2. The Crisis in South Ossetia: After negotiating a ceasefire, Russia and the west once again appear unable to resolve their differences over Russian withdrawal. Russia has rejected Nato’s call for a total withdrawal to pre-crisis positions. Nato has moved to isolate Russia, and in return Russia has cancelled joint military operations with Nato countries. The crisis gave new impetus to the United States and Poland to sign a missile defense shield. Demonstrating the link between international security and global political economy, the crisis also helped to push oil prices higher and marked the beginning of a trend of western investors pulling their money from Russia at a rate not seen since the Russian Ruble crisis of 1998.
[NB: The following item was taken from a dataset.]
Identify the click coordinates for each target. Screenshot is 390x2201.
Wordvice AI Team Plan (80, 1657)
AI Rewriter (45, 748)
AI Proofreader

3. The Rise of Food Neo-Colonialism: In a report issued on Tuesday, Jacques Dious, director general of the United Nation’s Food and Agriculture Organization, warned that the drive for farmland could result in the development of a neo-colonial system for agriculture. Driven by record high commodity prices, foreign direct investment in farms and agricultural production has grown dramatically over the last couple of years.
4. The Pakistani Presidential Race: After the departure of embattled Pakistani President Pervez Musharraf last week, the struggle to find a new president has begun. Mohammad Mian Soomro, chair of Pakistan’s Senate, has been named acting President and is heading the search for a new leader. Asif Ali Zardari, widower of former Prime Minister Benazir Bhutto, has emerged as the leading candidate from the Pakistan People’s Party, the largest party in the parliament.
5. Unified European Parliament: After part of the ceiling of the European Parliament in Strasbourg collapsed last week, the Parliament was forced to cancel its monthly trek from Brussels to Strasbourg. The Parliament traditionally moved to the French city of Strasbourg from Brussels for its monthly meetings, despite the fact that the majority of the Union’s administrative and bureaucratic support—not to mention its most important institutions—are based in Brussels, Belgium. The move, widely denounced by both the EU’s proponents and opponents—costs an estimated €200 million (($350 million) per year. It is hoped that the forced relocation of the Parliament may encourage a reconsideration of the monthly move, although French opposition may be hard to overcome.